Crítica do filme Silence de Martin Scorsese

 

Religião é um tema ácido que sempre protagonizou debates e discussões muito acalorados em qualquer esfera social. Os mais devotos e fanáticos sempre tendem a atrair a razão e verdade dogmática de sua doutrina para si, em detrimento das crenças alheias e a não aceitação de um ensinamento diverso.

Afinal, alguma religião detém a verdade absoluta? O personagem Rodrigues (Andrew Garfield) em uma passagem muito acentuada diz: “Vocês usam a verdade como um veneno”, indicando de forma expressa o tema central de Silence, filme de Martin Scorsese, que através dessa questão tão emblemática, vai traçar a linha narrativa que levanta reflexões filosóficas no campo da religiosidade.

Interessante notar que o silêncio referido no título do filme tem uma dupla perspectiva. A primeira se trata de um elemento estruturante do enredo, na história os padres missionários que tem a incumbência de catequização no Japão começam a sofrer uma perseguição muito forte, e para não se submeterem ao crivo das sanções, são obrigados a viver escondidos ou a negar seu salvador para não serem torturados ou mortos, ou seja, os japoneses os silenciavam.

A segunda perspectiva tem relação íntima com a assinatura do diretor, Scorsese é um exímio utilizador do silêncio como apêndice narrativo em seus filmes, essa marca pode ser observada mais de perto em vários de seus trabalhos.Em Touro Indomável, nas cenas de luta de Jake LaMotta, o silêncio é usado como gerador de impacto dos golpes. Em Os Infiltrados é usado para credibilizar a tensão em que os personagens se encontram. Tais características compactuam com a ideia defendida por vários grandes cineastas, entre eles Alfred Hitchcock, que diz que mais do que a presença de sons, a ausência é também importante para a construção do filme.

A subversão de ótica que o diretor trabalha é que colabora para o impacto que ele quer criar no espectador, no sentido de que a Igreja Católica tem um histórico opressor contra culturas diferentes, o que inclusive culminou na Inquisição. Aqui o inverso ocorre e os padres é que são os oprimidos, fazendo uma analogia contundente com os apóstolos que eram perseguidos e mortos.

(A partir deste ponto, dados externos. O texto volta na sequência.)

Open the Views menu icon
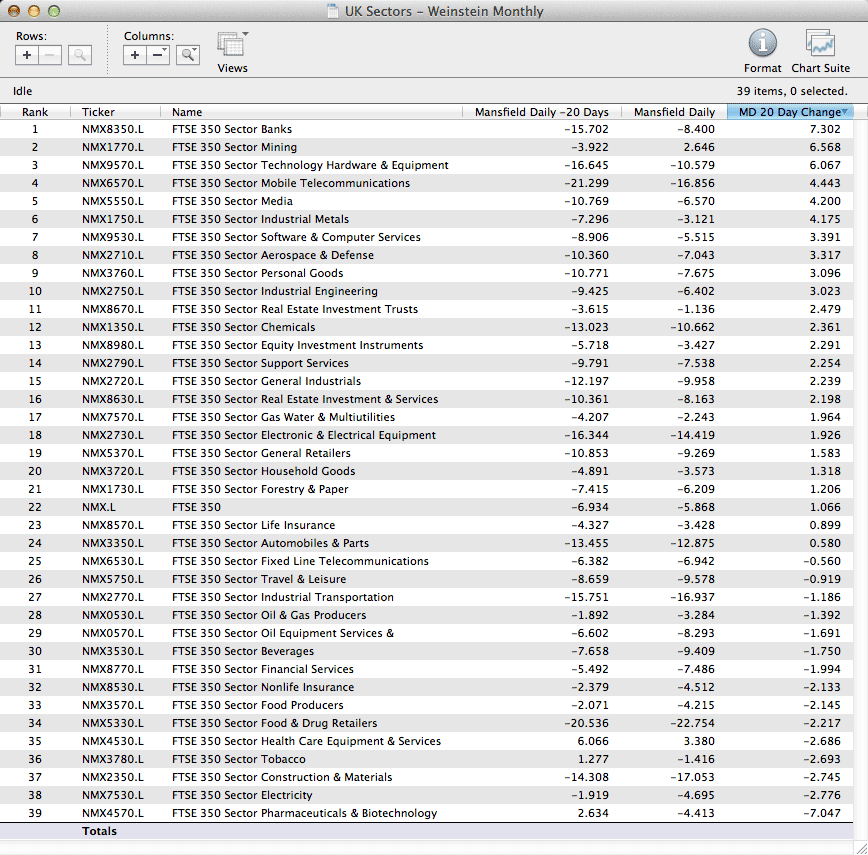Viewport: 868px width, 855px height. pos(232,46)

O ponto alto da trama é a reinserção do personagem Ferreira (Liam Neeson), uma vez que é justamente nesse ponto que o tema central fica latente, os diálogos entre ele (Ferreira) e Rodrigues expõem muito bem o sentido que Scorsese quer levantar, ou seja, a relatividade cultural dos vários povos existentes no mundo e o caráter absolutista dos integrantes de uma sociedade praticante de uma determinada crença, que inclusive beira o abissal chegando a torturas e decapitações.

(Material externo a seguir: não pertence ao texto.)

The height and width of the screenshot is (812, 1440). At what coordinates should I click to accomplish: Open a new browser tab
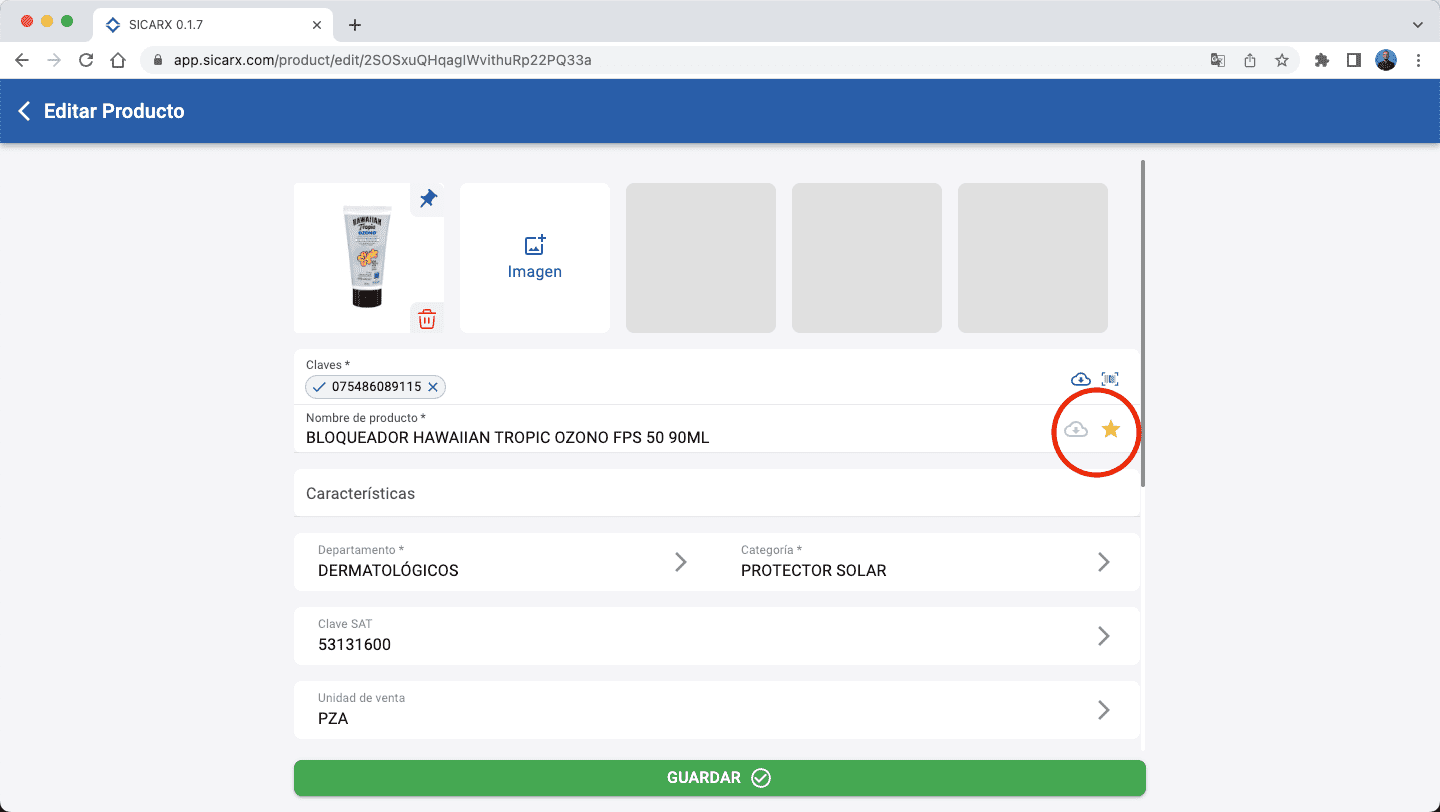pos(354,25)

Como todo cineasta autoral que se preze, Scorsese mantém sua marca de forma bem elegante no percurso da construção de Silence, desde os primeiros segundos de projeção, se permitindo usar uma fotografia com cores fortes, como é o tema, e uma crueza nas cenas que gera incômodo em quem assiste, isso tudo em prol de uma reflexão muito maior.